The carbonylruthenium(0) complex Ru(CO){PCyp(2)(eta(2)-C5H7)}(2) (4) has been prepared by reaction of RuH2 {PCyp(2)(eta(2)-C5H7)}(2) (3) with an excess of tert-butylethylene in the presence of ethanol. Decarbonylation of ethanol is also observed when reacting the bis(dihydrogen) complex RuH2(eta(2)-H-2)(2)(PCyp(3))(2) (1) with 2 equiv of ethanol. The reaction results formally in the substitution of one dihydrogen ligand by a carbonyl, and the corresponding complex RuH2(eta(2) H-2)(CO)(PCyp(3))(2) (5) was isolated. An excess of tert-butylethylene reacted with 5 to give RuH2(CO) {PCyp(2)(eta(2)-C5H7)}(PCyp(3)) (6), which corresponds to the formal loss of 2 equiv of dihydrogen: loss of the dihydrogen ligand and dehydrogenation of one cyclopentyl ring. The dihydride 6 can be dehydrogenated further by reaction with ethylene, affording the ruthenium(0) complex Ru(eta(2)-C2H4)(CO){PCyp(2)(eta(2)-C5H7)}(PCyp(3)) (7).

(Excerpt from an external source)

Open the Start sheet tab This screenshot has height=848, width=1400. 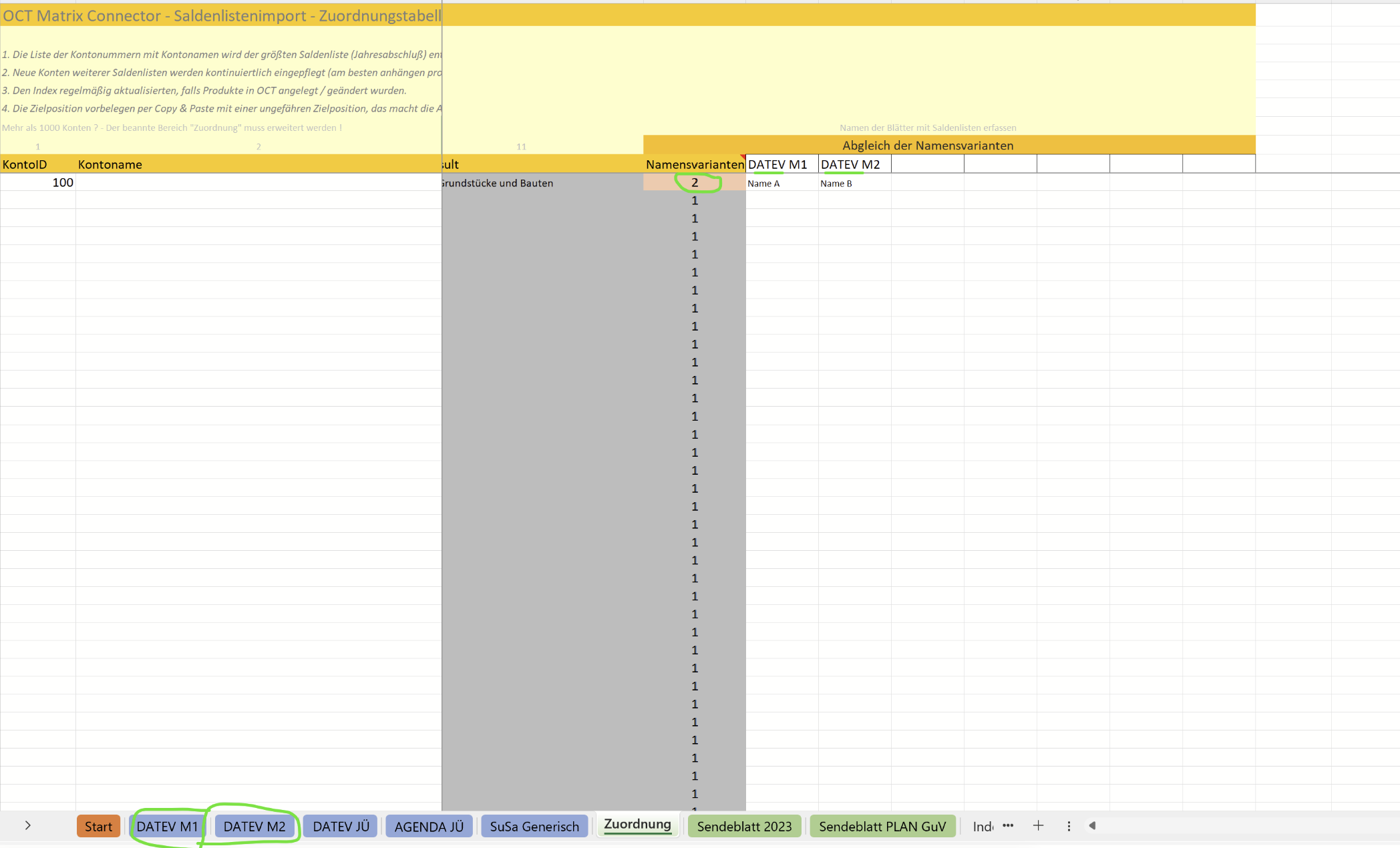pos(98,827)
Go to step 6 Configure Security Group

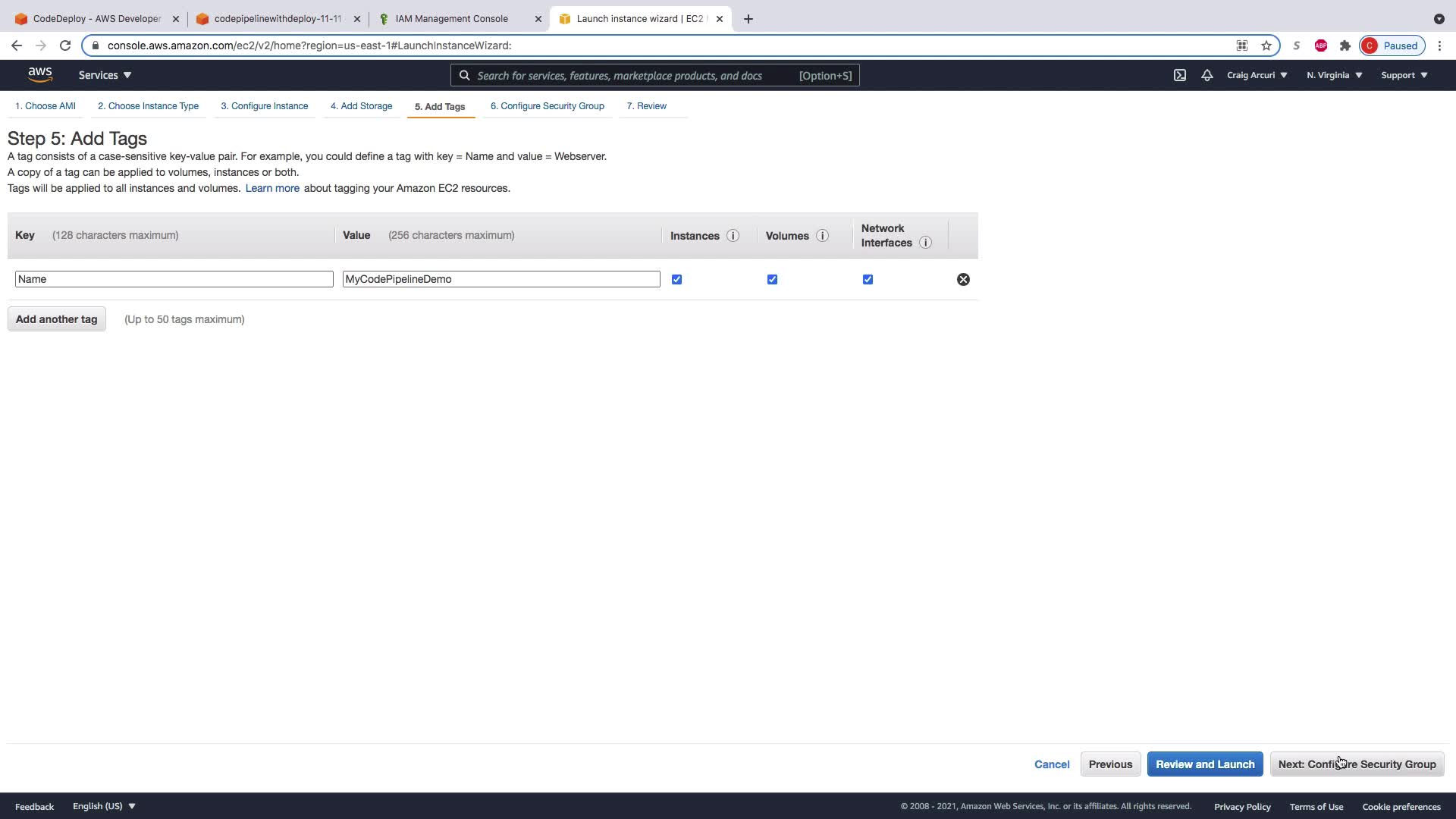click(x=547, y=106)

Finally, the dicarbonyl complex RuH2(CO)(2)(PCyp(3))(2) (8) was isolated by exposing I to 3 bar of CO. 8 and the new complexes 4-7, resulting from partial dehydrogenation of one or two cyclopentyl rings of the tricyclopentylphosphines and/or decarbonylation of alcohol, were characterized by multinuclear NMR, IR, elemental analysis, and X-ray diffraction.